Episodes of particular note is
The Xindi: Introduces the main threat of the season with the 5 races of the Xindi. I loved the idea of a planet producing 5 different species and them all working together. The episode is also useful for the first appearance of the MACO’s after their brief mention in the Season Two finale The Expanse The episode is a great way of launching the new year, setting the tone and paving the way for a dark year.
Anomaly: When compared to one of the later episodes (specifically Damage). Anomaly is a good episode which shows how Archer wants to keep to his own humanity. Later on he has to weigh his own human morals against the possibilities of completing their mission. Also worthwhile for the first introduction of the “Death Star” spheres.
Proving Ground: A good episode that allows Jeffrey Combs’ Commander Shran make a return appearance. While immediately appearing that the Andorians are working with the Enterprise crew, it isn’t long before the crew learn what the Andorians are really after. The episode is worth it alone for Shran’s work for the Andorian Mining Company and how it runs from no one!
Harbinger: For the majority of Season Three it appeared that the Xindi and the Xindi council were the main threat. As Harbinger plays out, it soon becomes clear who is really pulling the shots and the Enterprise crew learn about the connection between the Spheres and the Delphic Expanse.
Azati Prime: This so-so episode is made even better for having one of the best cliffhangers that I’ve ever seen on any show. I almost believed that Azati Prime was going to be the series cliffhanger as it places the crew in great jeopardy, the Enterprise is brought to the brink of destruction and the viewer is left wondering what will happen next.

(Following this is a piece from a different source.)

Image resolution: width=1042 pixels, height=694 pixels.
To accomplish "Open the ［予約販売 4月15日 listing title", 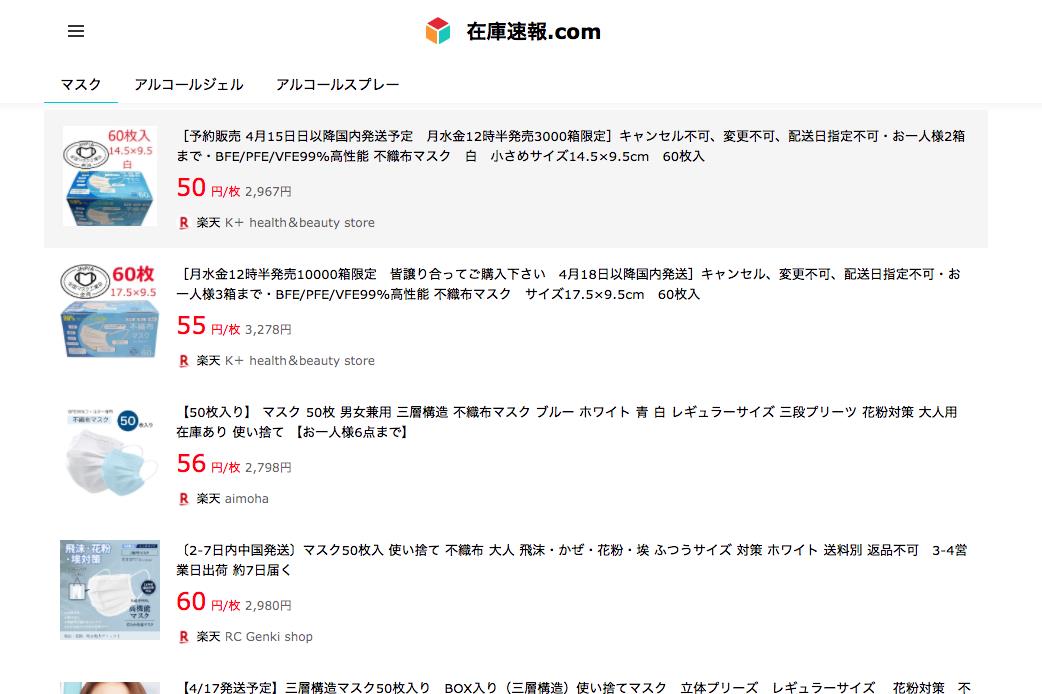I will tap(570, 146).
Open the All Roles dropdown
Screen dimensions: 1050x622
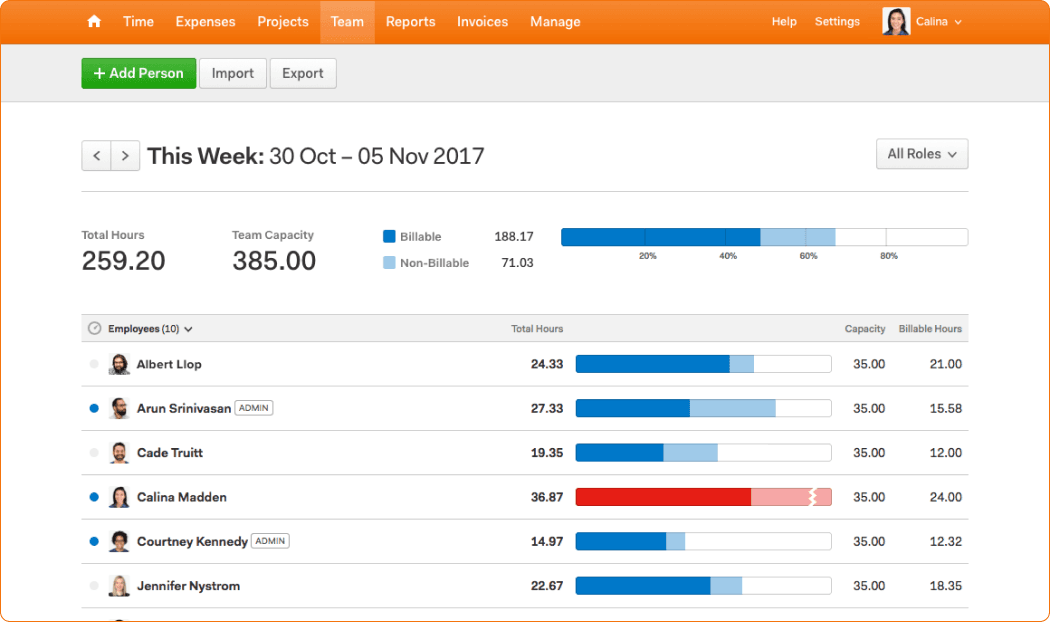click(921, 154)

Damage: Following on from Azati Prime, this is a great episode when compared with Anomaly as it shows just how much the situation has changed for the Enterprise crew, how far Archer is willing to go to complete his mission and how they can manage to proceed any further with Enterprise now barely holding it together.
All in all, Enterprise’s Third Season is far more improved over its previous seasons and while it makes confusing viewing for those who join it midway through the season. It is worth it to watch all 24 episodes and see the story gradually play out.